You could say that about almost anything with a computer in it…
Things are getting Hua-wei out of hand!
I xi what you did there
With TP-Link, I would say the bigger concern is that they are reeaaaalllyyy slow to patch vulnerabilities, if they do it at all.
They want to take away your ovens!!!
Right after I upgrade my omada setup…
tal@lemmy.today 40 minutes ago
I think that, TP-Link aside, consumer broadband routers in general have been a security problem.
They are, unlike most devices, directly Internet-connected. That means that they really do need to be maintained more stringently than a lot of devices, because everyone has some level of access to them.

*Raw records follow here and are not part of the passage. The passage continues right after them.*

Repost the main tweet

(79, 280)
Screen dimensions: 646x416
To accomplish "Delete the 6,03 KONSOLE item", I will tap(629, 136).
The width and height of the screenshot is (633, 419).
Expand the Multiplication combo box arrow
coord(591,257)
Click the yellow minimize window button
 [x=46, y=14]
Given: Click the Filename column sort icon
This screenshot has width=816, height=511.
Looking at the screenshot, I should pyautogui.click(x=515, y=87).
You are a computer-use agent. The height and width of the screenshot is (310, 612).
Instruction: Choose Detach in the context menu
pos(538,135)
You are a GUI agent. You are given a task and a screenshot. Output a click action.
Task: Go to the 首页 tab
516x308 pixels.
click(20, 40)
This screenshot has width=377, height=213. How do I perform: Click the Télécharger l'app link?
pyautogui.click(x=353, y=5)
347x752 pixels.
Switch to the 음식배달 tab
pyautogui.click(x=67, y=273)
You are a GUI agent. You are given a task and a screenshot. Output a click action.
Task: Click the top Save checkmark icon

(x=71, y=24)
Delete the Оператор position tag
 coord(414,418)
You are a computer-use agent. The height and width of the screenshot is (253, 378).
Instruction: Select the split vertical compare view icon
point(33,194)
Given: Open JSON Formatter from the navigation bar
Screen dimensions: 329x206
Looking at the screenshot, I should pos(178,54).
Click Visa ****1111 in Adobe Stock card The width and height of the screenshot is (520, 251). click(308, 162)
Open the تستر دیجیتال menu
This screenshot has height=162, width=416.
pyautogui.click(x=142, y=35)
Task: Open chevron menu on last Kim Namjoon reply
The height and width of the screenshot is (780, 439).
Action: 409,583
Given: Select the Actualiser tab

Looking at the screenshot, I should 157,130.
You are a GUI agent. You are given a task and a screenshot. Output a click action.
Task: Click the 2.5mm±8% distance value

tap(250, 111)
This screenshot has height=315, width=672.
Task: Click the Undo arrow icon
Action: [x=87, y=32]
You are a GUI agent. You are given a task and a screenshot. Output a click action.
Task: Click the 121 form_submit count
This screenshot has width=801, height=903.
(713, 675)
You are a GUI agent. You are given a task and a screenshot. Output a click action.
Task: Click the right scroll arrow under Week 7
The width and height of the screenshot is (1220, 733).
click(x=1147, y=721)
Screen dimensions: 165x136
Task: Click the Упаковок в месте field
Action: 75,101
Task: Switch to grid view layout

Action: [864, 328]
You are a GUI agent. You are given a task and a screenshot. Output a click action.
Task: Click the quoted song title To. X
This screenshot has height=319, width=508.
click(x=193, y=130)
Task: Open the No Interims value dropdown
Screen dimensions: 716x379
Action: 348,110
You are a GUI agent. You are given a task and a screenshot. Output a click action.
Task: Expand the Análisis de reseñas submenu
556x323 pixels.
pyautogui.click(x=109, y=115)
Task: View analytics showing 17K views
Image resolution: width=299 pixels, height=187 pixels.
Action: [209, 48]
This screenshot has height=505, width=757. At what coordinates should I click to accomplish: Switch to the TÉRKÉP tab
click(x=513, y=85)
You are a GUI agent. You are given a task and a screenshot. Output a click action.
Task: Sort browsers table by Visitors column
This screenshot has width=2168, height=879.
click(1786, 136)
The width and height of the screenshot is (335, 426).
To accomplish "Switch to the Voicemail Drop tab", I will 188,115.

People buying them are very value-conscious. Your typical consumer does not want to pay much for their broadband router. Businesses are going to be a lot more willing to put money into their firewall and/or pay for ongoing support. I think that you are going to have a hard time finding a market with consumers willing to pay for ongoing support for their consumer broadband router.
Partly because home users are very value-conscious, any such provider of router updates might try to make money by data-mining activity. If users are wary of this, they are going to be even more unlikely to want to accept updates.
Home users probably don’t have any sort of computer inventory management system, tracking support for and replacing devices that fall out of support.
People buying them often are not incredibly able to assess or aware of security implications.
They can trivially see all Internet traffic in-and-out. They don’t need to ARP-poison caches or anything to try to see what devices on the network are doing.
My impression is that there has been some movement from ISPs away from bring-your-own-device service, just because those ISPs don’t want to deal with compromised devices on their network.